What the task requires
Report, from the records below, every line where the word "badge" appears.
##### Available data #####
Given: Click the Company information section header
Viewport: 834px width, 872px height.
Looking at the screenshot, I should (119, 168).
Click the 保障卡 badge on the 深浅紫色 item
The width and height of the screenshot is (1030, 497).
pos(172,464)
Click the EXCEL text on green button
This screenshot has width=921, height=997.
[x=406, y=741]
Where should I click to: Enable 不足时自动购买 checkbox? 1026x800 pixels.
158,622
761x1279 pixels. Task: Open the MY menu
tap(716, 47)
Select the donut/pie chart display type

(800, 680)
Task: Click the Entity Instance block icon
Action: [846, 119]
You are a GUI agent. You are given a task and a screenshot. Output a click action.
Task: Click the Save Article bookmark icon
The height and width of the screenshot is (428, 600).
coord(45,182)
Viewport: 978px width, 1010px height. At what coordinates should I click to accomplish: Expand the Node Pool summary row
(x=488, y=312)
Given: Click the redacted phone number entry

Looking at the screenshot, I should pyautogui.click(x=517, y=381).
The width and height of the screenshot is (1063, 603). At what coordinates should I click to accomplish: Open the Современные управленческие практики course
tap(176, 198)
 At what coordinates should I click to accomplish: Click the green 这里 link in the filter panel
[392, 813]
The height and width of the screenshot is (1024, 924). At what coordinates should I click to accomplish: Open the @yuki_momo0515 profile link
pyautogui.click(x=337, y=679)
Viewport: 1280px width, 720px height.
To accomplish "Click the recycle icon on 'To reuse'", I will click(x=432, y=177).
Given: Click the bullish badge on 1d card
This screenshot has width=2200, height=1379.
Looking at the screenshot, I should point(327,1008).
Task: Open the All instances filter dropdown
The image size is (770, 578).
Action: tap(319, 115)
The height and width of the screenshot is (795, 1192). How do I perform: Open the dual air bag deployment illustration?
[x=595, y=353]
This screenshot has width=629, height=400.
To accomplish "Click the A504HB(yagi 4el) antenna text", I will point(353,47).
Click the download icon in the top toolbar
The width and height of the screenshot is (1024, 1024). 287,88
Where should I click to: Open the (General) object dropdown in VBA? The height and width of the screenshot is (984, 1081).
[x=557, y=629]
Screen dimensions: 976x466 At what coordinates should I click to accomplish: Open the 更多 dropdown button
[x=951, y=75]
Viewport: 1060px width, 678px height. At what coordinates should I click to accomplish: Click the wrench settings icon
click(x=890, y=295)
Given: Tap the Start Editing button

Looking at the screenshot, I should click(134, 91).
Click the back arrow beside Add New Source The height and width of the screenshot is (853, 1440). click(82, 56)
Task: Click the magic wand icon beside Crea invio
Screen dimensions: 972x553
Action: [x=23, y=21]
#####
Answer section
Click the 保障卡 badge on the 深浅紫色 item
Given: Click the bullish badge on 1d card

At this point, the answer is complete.